If the number of subfields is not constant (4), then you could use a multi-value field extraction like this: (That regex should work, it took me a few tries, but it seems to be best solution I could come up with)
[get_inner_fields] REGEX= (?=^|\\x1)(?:\\x1)?(?<my_fields>.+?)(?:\\x1)?(?=$|\\x1) SOURCE_KEY = inner_fields MV_ADD = True
Another possible option (and I don't know the FIX format at all, so this may not work). If the 8 in
8=FIX.4.4 means something like 'fix_version_number', you could just write a bunch of extracts that use the leading number of map to different field names. So for example of "8", you could add something like this to your props file:
EXTRACT-fix_field_8 = (?:\||\\x1|^)8=(?<fix_version_number>.*?)(?:\||\\x1|$)
Another thought (which may make all of the above options simpler) would be to add a
SEDCMD to your soucetype to change all of the
^A characters into something more useful at index time. Maybe something like a comma? (You would probably want to find a character or sequence of characters not already being used in your events)

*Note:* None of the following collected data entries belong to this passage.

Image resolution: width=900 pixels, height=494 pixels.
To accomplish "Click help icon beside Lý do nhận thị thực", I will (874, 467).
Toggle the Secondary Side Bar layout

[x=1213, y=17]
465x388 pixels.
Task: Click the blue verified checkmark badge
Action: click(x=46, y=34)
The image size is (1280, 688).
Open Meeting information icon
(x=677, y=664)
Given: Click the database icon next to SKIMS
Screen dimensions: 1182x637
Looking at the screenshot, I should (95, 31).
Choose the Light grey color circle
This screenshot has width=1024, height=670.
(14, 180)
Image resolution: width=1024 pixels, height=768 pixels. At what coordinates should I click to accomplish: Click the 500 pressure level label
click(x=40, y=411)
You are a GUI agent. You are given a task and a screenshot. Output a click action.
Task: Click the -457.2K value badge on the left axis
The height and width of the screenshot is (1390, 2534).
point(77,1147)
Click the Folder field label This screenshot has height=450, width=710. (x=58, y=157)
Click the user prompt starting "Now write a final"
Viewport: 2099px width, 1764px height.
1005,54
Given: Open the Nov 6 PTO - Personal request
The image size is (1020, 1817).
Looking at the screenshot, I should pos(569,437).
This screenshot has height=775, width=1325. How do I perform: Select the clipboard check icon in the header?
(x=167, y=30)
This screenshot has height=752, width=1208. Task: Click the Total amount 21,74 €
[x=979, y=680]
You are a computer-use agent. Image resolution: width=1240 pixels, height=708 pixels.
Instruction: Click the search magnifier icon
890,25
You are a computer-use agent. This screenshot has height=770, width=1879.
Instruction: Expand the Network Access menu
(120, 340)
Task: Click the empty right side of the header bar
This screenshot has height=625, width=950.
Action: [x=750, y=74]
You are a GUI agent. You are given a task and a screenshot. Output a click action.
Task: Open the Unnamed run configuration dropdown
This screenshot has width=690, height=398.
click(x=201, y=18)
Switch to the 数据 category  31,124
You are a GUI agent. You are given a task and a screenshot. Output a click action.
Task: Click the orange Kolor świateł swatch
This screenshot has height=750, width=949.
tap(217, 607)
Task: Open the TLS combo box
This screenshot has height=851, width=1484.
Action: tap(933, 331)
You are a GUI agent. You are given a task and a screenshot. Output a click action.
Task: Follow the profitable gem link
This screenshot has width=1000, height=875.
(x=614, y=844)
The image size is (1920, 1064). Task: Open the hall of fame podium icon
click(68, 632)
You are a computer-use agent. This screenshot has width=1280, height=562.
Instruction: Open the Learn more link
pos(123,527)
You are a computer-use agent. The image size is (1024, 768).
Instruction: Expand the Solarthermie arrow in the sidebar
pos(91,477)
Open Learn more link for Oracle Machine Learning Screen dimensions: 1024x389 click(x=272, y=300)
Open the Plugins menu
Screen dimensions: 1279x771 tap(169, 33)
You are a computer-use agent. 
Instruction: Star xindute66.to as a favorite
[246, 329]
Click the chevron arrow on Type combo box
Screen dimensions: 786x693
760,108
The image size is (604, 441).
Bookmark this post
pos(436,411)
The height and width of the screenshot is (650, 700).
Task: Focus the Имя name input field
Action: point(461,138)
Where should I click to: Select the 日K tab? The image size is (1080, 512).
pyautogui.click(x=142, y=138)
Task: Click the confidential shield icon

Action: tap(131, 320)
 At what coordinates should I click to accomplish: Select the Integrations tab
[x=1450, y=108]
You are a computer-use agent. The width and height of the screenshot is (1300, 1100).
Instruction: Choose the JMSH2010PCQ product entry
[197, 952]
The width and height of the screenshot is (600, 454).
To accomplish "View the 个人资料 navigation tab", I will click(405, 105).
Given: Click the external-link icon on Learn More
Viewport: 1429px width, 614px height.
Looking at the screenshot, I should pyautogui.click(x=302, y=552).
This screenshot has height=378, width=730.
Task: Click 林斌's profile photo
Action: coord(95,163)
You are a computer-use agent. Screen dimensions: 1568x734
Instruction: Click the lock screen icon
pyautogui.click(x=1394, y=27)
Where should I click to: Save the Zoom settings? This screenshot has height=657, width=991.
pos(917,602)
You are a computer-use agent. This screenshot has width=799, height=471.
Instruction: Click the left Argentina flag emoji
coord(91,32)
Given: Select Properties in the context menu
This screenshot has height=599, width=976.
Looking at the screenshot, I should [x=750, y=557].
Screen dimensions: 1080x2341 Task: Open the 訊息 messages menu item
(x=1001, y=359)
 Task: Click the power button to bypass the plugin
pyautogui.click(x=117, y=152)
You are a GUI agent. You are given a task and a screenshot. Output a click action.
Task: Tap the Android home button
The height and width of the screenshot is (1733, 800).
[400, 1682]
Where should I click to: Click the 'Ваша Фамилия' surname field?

Also, using a punctuation character like a comma also has the advantage of improving the way terms are segmented in your index which will let your search on more of these embedded fields more efficiently. For example, in your example event, you can search for
"8=FIX.4.4", but you can't search for
"50=FXSpot" because it's would be stored in the index as
"150=FXSpot", you would have to search with "*50=FXSpot" instead. Using a better punctuation character works around this problem.
One more option. Email Glenn and take a look at a custom search command he is using to handle FIX log processing. See his post here:
Thanks Glenn. It's certainly possible to get a custom search script to add fields (it's pretty easy from a pure programmatic perspective), but your right in saying that
kv) could be used after
translatefix. Thanks again for jumping in. 😉
I haven't yet managed to upload my "translatefix" custom command as an add-on to Splunkbase, but I have sent the useful contents directly to ndoshi. Hopefully it will do the trick - it should replace all \x01 with a space and also translate a large number of FIX encoded fields and values into plain english. What it won't do is actually extract any fields in Splunk land - if that is required I guess you'll need to pipe your results to translatefix, and then pipe this to rex (or similar).
Unfortunately, I can't change the log entry at index time to substitute the delimiter with something more manageable. Bob Fox provided me an answer to place in props.conf. Use:
EXTRACT-myfields = (?.)\x01(?.)\x01(?
This means the ^A character will be represented by \x01. It seems as if the rule is to use \xnn for any HEX character where nn represents the HEX code.
No you were clear on that point. What I'm trying to tell you is that your issue where splunk will not accept the literal "\x1" as a delimiter doesn't really matter because it will not work the way you want anyways (based on the 2nd group of sample events you provided.) Using a delimiter-based field extraction only works if your entire event is delimited by the same character, which is not the case for your events. Try adding
SEDCMD = /\x01/;/g to your props, feed some events in, then set DELIMS=";" and see what I mean. Your first field (a), will contain leading junk it its' value.
I should have been more clear. The original example log is not what you can use for your regex as it contains unprintable characters (^A) that Splunk turns into \x1 in the index.
What I really wanted to do was figure out how to use \x1 as a delimiter. It may be that DELIMS can only have 1 character so that would not work. I tried the following:
EXTRACT-myfields = (?.)\x1(?.)\x1(?
This works fine with online regex testers (also used +), but it does not work here. This is an unprintable character that needs to be in the regex. I do not know what that is for ^A.